In which we're reminded of the value of periodically reviewing our clients and accounts so that we're not surprised by changes..

West Concord Village has been the industrial end of our Revolutionary War historic “Shot Heard ‘Round the World” town since the 18th century. “Upper crusters” lived in Concord Center. Workers lived in West Concord.

In the old days, West Concord was called “the Junction” because four rail lines intersected here. The one remaining line now carries commuter rail traffic from Fitchburg inbound to Boston and from Boston outbound to Fitchburg, stopping at the West Concord station, 100 yards down the tracks that run close behind Clarity’s offices.

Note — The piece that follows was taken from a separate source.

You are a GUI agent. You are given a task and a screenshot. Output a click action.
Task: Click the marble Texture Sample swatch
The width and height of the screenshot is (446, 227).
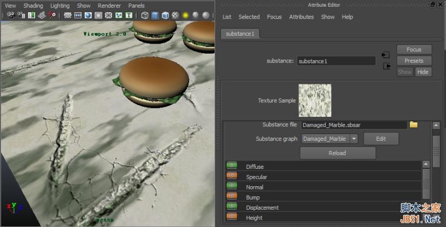point(315,101)
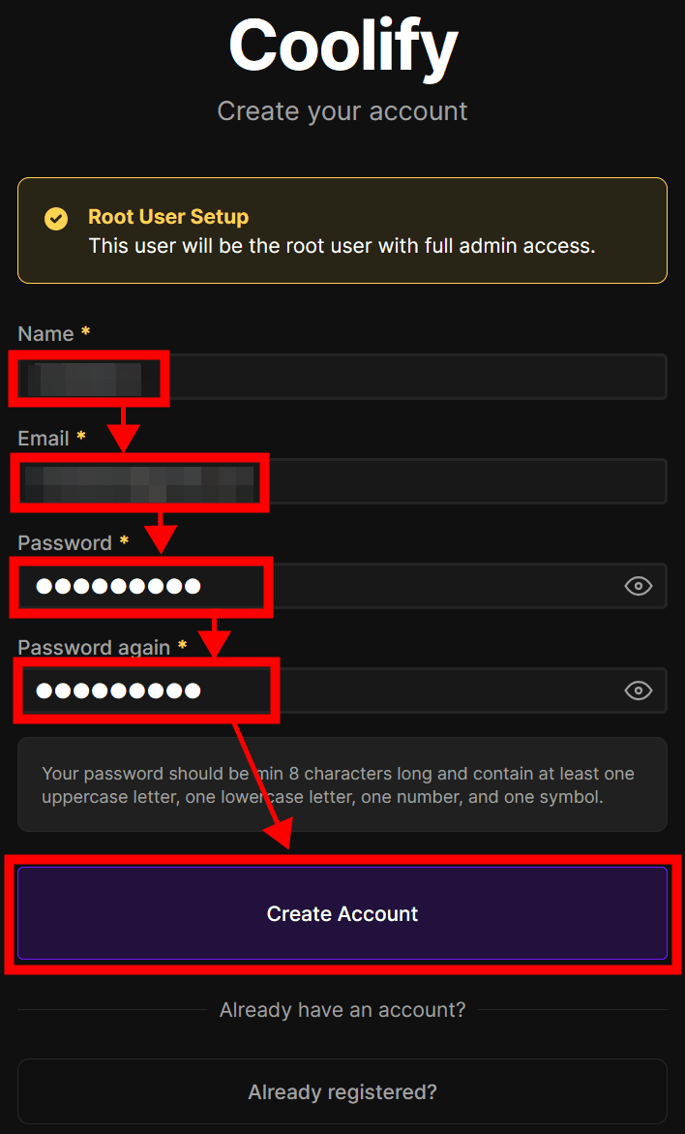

Eager for an afternoon stroll and a bite of something tasty from a store on the other side of the tracks, I ambled down the path from our offices toward the rail crossing at the train station, tracks to my immediate left, cell phone to my left ear, talking to a colleague, watching the commuter train from Boston coming toward me into the West Concord station.

As commuters poured from the rumbling and now motionless outbound train, I reached the rail crossing. Road and sidewalk barriers were down, stopping automobile and pedestrian traffic, but the train had stopped short of them to my right. The coast was clear! My goodies awaited me, a mere 30 yards across the tracks.

Still engaged in my cell phone conversation, I turned left around the pedestrian barrier to cross the tracks and …. BOOP – BOOP – BOOP … a train horn from my left!! Startled, I snapped my head to my left, and spotted the inbound train from Fitchburg three heart-beats away, rolling directly at me. My left foot was 3 feet from the tracks.

I jumped back. As the inbound train passed, I tried to look very cool about it, but I knew, as the train engineer knew, that I had been 1 step and 1 second short of not writing any more columns.

My focus on the low rumbling noise from the motionless, idling outbound train engine, the pleasant breeze, and my cell phone conversation distracted me. I did not hear the incoming train.

Distracted. Nearly blind sided. Shaking.

This happens in our accounts, too. We focus on an opportunity, on a buying center, on the comfort of a long standing relationship, and we miss the “train” that’s closing in, unheard, from behind; we get blindsided by another vendor or an internal project team or changes in budgets or priorities.

The second word in the standard rail crossing sign is “Look.” Stop, LOOK, and listen. Had I LOOKED both ways, I would have seen the incoming train From a sales point of view, ‘looking both ways” means something like conducting quarterly or semiannual reviews of key accounts – their challenges, profitability, cash flow, internal initiatives, people, use of other vendors, goals, and strategies – pausing to think about the implications of the changes around us and develop new strategies to address them.

Long story short, there’s a lot of traffic on the sales rails. We can’t depend on our clients to BOOP their horns to warn us when conditions change.